* [Data listing]
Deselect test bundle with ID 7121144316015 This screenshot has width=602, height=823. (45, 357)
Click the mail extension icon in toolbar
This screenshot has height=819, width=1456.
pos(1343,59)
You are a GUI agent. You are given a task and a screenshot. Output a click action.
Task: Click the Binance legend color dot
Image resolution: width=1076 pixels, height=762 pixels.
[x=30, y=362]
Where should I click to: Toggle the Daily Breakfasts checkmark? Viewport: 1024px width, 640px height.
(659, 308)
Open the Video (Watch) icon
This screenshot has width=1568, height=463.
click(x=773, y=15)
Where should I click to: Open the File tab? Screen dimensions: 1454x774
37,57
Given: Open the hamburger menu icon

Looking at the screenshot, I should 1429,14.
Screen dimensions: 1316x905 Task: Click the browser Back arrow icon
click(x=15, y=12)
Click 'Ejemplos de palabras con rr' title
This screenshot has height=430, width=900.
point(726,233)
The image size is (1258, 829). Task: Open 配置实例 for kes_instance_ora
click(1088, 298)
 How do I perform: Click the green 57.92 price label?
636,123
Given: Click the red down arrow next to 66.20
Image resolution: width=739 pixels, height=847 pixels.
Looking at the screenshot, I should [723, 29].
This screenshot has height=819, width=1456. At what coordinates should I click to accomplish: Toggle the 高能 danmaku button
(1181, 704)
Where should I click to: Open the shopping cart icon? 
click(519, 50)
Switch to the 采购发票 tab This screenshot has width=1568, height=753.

* [Request] Please return, word for word, the stretch of rows from the one containing "Screen dimensions: 1316x905" through the last row.

* [In response]
Screen dimensions: 1316x905 Task: Click the browser Back arrow icon
click(x=15, y=12)
Click 'Ejemplos de palabras con rr' title
This screenshot has height=430, width=900.
point(726,233)
The image size is (1258, 829). Task: Open 配置实例 for kes_instance_ora
click(1088, 298)
 How do I perform: Click the green 57.92 price label?
636,123
Given: Click the red down arrow next to 66.20
Image resolution: width=739 pixels, height=847 pixels.
Looking at the screenshot, I should [723, 29].
This screenshot has height=819, width=1456. At what coordinates should I click to accomplish: Toggle the 高能 danmaku button
(1181, 704)
Where should I click to: Open the shopping cart icon? 
click(519, 50)
Switch to the 采购发票 tab This screenshot has width=1568, height=753.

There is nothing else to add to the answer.